I Finished My First “Whole30” and LIKED IT

For me, my sugar addiction was out of control.  I was waking up in the morning craving extremely sugary coffee.  I was drinking at least three Diet Cherry Pepsis a day.  And there was, of course, “The Smarties Incident of 2017.”  Never, NEVER, pick up a bag of Smarties “just because it’s on clearance after Easter.”  And then, never EVER proceed to eat the entire bag yourself over the course of several days, like an idiot.

I needed an intervention.

If you haven’t heard of any of your friends or family tackling a round of Whole30, you must be living in a remote location.  WHOLE30 is EVERYWHERE!

So, what is Whole30?  You commit yourself to 30 days of what some might refer to as “extreme Paleo.”  Essentially:  no added sugars, no artificial sweeteners, no soy, no dairy, no carbs.  You may eat meats, fruits, vegetables and some nuts.  Am I missing anything?  No joy in my life?

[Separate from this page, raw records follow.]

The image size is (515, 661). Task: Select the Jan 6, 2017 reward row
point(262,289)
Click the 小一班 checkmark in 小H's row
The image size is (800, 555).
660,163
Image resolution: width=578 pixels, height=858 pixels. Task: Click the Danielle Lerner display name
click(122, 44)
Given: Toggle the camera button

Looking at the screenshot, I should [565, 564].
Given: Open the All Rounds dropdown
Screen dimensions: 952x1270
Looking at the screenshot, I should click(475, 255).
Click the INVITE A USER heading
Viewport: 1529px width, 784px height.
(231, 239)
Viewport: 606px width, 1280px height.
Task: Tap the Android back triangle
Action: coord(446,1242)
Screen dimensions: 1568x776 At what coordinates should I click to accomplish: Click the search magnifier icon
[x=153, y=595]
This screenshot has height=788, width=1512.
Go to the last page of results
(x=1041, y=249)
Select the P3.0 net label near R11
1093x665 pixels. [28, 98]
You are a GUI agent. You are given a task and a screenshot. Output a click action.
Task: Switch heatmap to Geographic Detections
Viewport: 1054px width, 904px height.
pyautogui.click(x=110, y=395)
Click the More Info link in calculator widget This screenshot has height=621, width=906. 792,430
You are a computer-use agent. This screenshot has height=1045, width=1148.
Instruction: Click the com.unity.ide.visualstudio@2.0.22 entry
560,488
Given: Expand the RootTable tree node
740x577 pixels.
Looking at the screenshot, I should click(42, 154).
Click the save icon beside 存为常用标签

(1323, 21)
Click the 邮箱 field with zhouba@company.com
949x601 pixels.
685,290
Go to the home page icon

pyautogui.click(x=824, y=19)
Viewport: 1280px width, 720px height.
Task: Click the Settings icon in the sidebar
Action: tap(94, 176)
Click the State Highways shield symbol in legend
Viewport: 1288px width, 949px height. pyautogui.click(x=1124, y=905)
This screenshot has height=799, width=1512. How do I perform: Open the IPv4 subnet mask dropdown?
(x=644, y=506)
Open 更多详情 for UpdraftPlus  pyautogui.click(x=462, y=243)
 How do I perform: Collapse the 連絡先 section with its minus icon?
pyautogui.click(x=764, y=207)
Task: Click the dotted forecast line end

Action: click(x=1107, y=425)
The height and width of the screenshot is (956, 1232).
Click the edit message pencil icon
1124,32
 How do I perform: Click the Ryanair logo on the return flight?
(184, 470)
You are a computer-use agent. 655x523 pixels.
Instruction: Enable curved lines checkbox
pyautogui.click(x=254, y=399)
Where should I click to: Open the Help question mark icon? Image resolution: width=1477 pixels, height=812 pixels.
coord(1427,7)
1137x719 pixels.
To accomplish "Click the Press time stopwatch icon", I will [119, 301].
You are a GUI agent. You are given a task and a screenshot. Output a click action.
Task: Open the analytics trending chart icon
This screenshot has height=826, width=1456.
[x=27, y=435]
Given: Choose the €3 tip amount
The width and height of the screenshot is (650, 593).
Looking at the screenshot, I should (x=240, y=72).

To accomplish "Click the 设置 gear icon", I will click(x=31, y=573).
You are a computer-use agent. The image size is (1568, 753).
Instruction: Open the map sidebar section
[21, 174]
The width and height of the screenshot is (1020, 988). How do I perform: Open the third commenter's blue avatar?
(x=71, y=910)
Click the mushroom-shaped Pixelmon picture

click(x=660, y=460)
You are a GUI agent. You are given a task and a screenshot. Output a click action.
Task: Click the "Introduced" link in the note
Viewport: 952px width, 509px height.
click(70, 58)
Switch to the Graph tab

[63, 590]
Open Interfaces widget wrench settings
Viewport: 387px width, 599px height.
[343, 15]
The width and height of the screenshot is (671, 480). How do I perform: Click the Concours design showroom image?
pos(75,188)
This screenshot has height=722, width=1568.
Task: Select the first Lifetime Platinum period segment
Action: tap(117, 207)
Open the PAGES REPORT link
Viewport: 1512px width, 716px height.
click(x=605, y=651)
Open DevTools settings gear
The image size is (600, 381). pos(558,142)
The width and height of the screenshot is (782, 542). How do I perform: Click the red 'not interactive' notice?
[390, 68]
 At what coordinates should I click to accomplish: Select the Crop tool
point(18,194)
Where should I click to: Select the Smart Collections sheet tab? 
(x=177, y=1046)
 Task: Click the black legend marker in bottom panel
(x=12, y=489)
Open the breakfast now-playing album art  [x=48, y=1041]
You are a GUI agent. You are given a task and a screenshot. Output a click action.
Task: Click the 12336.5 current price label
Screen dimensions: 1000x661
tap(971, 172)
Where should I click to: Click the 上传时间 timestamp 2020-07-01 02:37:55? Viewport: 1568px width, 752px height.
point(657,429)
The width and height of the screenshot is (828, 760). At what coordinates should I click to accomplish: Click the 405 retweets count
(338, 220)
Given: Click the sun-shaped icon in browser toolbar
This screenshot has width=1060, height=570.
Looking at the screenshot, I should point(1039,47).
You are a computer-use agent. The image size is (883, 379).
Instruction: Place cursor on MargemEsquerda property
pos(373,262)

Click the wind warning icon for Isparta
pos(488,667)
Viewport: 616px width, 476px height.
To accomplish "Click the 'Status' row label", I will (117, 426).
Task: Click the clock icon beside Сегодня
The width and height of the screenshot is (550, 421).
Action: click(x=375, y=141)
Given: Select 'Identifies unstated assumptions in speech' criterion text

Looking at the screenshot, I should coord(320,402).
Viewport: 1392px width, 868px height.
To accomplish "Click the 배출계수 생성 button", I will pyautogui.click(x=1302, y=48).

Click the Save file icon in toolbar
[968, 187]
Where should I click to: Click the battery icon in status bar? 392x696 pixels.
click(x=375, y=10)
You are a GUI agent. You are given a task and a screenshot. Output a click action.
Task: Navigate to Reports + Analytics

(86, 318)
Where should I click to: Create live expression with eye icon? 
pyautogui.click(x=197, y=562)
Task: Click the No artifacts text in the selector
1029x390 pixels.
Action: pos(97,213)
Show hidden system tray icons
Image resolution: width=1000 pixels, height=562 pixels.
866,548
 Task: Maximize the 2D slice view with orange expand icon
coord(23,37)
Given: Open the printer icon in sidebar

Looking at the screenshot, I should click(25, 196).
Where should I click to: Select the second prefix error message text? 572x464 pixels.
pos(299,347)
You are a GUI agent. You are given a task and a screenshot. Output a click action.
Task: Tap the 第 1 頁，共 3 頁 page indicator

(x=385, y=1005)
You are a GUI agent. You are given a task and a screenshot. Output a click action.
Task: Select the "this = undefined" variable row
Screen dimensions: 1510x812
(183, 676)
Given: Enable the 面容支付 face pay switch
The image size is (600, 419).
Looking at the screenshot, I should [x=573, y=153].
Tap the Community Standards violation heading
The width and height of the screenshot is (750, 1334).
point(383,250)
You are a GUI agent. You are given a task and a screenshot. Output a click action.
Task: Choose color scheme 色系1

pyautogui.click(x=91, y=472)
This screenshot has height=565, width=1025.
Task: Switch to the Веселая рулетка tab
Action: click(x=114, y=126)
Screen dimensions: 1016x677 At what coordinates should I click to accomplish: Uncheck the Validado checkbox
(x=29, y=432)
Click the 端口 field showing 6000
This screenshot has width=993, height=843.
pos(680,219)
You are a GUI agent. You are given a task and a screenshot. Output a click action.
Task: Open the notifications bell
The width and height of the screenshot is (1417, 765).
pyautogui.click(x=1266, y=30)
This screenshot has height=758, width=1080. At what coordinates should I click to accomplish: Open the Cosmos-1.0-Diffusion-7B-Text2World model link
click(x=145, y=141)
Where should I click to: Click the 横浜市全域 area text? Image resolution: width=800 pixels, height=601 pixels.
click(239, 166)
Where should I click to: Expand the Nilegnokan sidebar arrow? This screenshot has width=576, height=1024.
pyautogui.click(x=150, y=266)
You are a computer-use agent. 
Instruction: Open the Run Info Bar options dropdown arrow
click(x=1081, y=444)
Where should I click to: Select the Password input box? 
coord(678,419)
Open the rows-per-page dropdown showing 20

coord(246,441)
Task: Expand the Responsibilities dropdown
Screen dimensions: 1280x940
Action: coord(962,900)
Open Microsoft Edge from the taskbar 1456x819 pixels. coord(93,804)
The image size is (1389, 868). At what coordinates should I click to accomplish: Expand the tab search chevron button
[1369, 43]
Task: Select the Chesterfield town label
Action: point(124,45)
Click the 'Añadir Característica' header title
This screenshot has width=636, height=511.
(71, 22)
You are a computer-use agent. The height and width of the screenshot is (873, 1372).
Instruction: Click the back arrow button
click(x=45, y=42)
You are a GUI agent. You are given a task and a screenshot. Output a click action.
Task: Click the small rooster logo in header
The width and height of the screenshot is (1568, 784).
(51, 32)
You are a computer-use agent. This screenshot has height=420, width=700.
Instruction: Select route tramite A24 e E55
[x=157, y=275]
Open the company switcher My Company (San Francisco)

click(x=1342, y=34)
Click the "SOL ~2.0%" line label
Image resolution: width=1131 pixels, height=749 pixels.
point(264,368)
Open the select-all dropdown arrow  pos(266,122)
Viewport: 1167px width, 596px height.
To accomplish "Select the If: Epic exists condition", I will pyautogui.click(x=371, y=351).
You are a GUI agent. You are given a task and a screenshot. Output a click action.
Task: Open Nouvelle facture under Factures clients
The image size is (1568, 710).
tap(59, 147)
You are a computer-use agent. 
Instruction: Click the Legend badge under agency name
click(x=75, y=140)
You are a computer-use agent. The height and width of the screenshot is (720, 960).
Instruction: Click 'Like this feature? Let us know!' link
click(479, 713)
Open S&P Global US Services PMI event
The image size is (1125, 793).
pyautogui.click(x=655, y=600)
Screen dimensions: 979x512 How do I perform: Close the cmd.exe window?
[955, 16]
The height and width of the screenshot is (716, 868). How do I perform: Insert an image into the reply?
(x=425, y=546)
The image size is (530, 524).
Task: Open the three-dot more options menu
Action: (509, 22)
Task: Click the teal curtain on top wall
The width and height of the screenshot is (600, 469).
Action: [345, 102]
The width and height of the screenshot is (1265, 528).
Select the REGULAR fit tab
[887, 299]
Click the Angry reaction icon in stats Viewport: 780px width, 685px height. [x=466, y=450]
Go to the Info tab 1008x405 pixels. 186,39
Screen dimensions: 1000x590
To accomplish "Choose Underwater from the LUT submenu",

I will take a moment to note that the lingo for Whole30 cheating is “non-compliant.”  In other words, if you are eating something that isn’t allowed on Whole30, you are eating a non-compliant food.  If you find something that is allowed, you have found something “compliant.”  I will take another moment to say that I despise that word “compliant,” because when I hear it all I can imagine is being tortured by a Hydra agent and asked if I’m willing to comply (Ah-hem, Marvel nerd stuff.  Apologies.).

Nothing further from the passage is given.